Aggregate Industries' 'campaign' to extract sand and gravel at Marshbroadmoor, for processing at Blackhill, is in full swing, with 44 tonne trucks pounding up and down the B3180. Yes, that's 7 miles along a B road - without central white lines in places - through a village, across Woodbury Common. In all likelihood there will be another campaign next summer too.

Cyclists in particular are better off choosing another route at the moment. The truck drivers may be careful, but accidents happen - as tragically on the A30 yesterday. When one of these trucks pass - and they are huge - you really know about it, not just from the blast of wind, but also from the dust and grit blown up into your face afterwards.

Tuesday, 2 July 2013

Minerals and the NPPF - three more viewpoints

We already know the views of the Mineral Products Association - Aggregate Industries' trade body - when it comes to the NPPF, with its press release earlier this year "One Year on the National Planning Policy Framework May Already be Failing to Deliver Certainty for Mineral Extraction". But from an article published last month by The Construction Index "Are changes in the planning regime failing to safeguard the future supply of essential construction materials?
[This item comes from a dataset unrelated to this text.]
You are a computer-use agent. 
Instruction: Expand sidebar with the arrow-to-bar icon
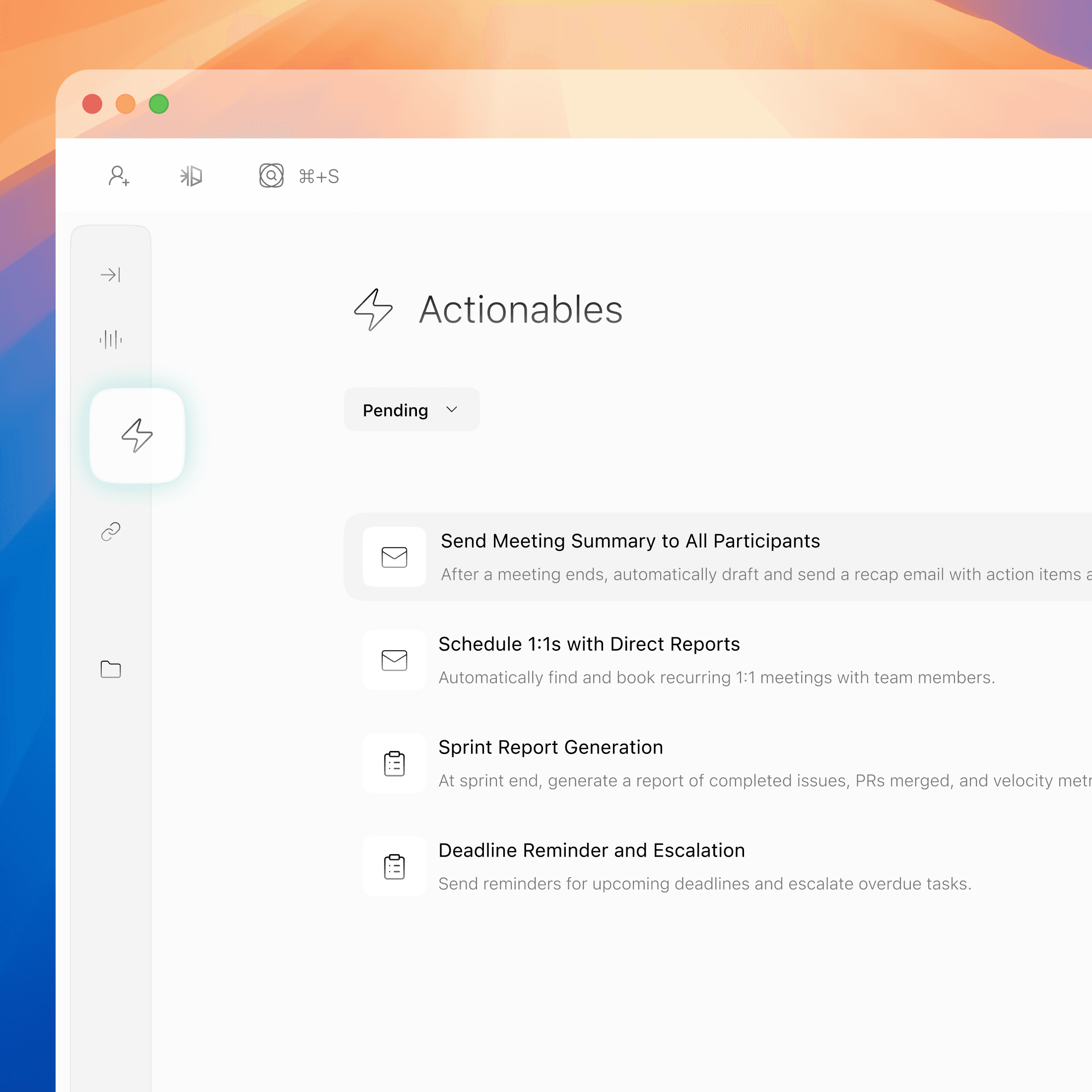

Is it a real threat?" we learn some additional viewpoints.

Firstly, the chief executive of the MPA again complains, claiming “In spite of the undoubted and well-intentioned aims of the NPPF, the weight being given to it and interpretation and implementation are proving variable,” and “What I hear from members is that they are not making applications unless it is critical to staying in business”. Apparently the MPA is trying to tackle the problem by appealing to the public directly to support quarrying. (No, we haven't had the call yet!)
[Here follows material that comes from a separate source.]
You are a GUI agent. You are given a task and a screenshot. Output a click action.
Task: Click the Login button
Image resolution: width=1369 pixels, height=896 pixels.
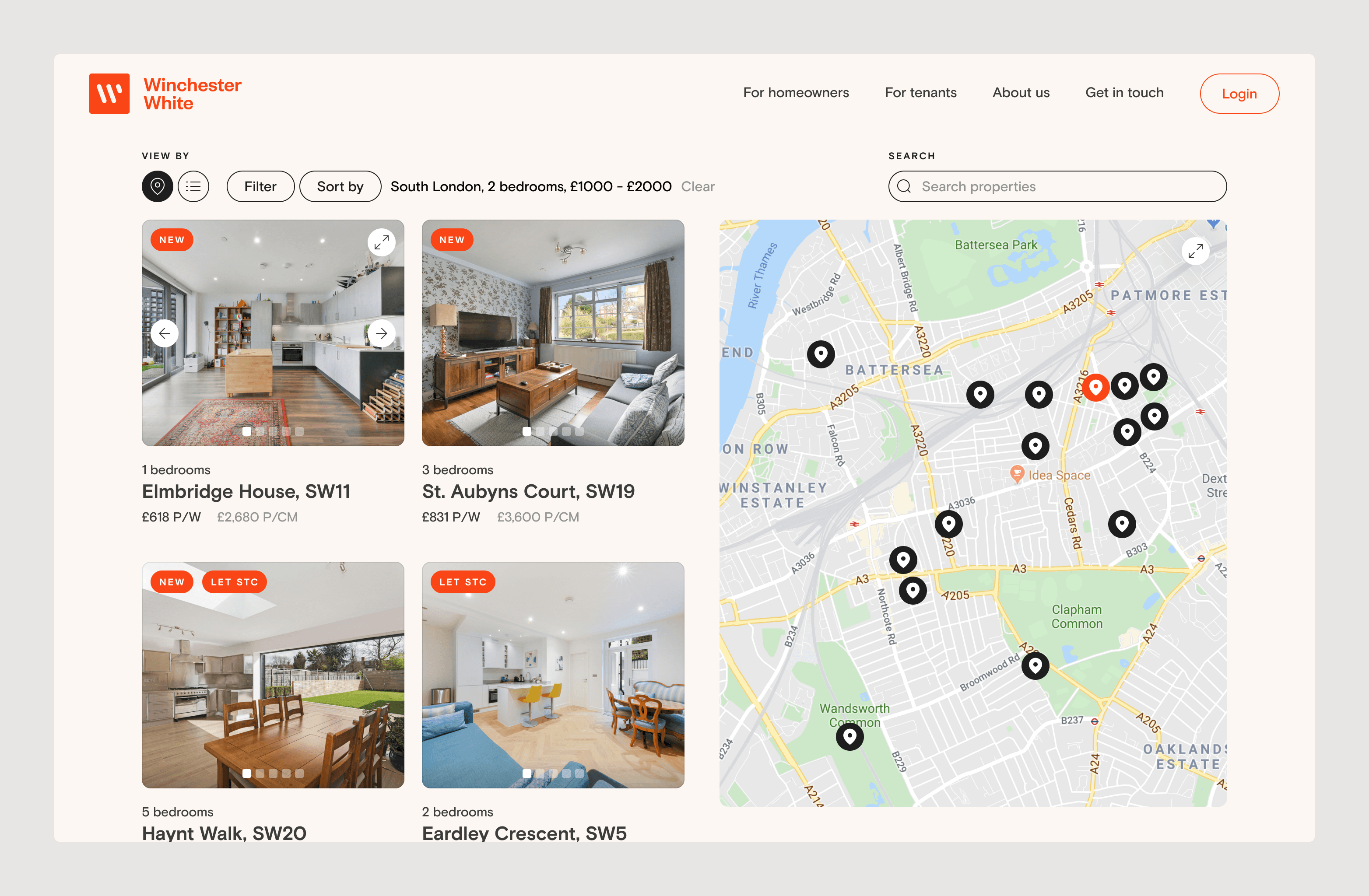(1239, 94)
But as the article says "Not everyone shares the MPA’s perspective of slothful local authority planning departments threatening construction recovery". A director of Quarryplan consultancy, which advises the industry on securing planning permissions, says:
Problems are due mainly to the vast length of time needed to go through environmental impact assessments, community engagement and planning permission itself. When you put all that together the amount of work and resources needed gives a lead-in time that can take years.
The Royal Town Planning Institute, on the other hand, says:
Our view is that this is nothing really to do with the NPPF, which is well-written and supportive of the industry. It may be the case that local authorities are interpreting it differently, but at a local level it is a locational issue, just like housing, of what communities want built in their area.
Whereas according to The Campaign to Protect Rural England (CPRE):
The majority of local authorities have minerals landbanks above the recommended minimum, so suggesting that there is a planning problem is wide of the mark. Applications are particularly complex and controversial, and often raise issues of severe potential damage to rural beauty and tranquillity, and so the industry should reasonably expect them to take time.
Quite sensibly "the CPRE says local authorities should promote the reuse of materials, rather than continue to provide more quarry sites on the basis of past levels of use." So given this, and that arguably Devon has an adequate supply of minerals - taking long-term trends into account - for its new Minerals Plan, why is the CPRE not more vociferous? It is vocal enough when it comes to green belt and wind turbines, and - according to previous president Bill Bryson - "the only real defender of the countryside in Britain", but will it campaign as loudly, some local CPRE members ask, when it comes to defending Devon farms and countryside against the destructive threat of quarrying?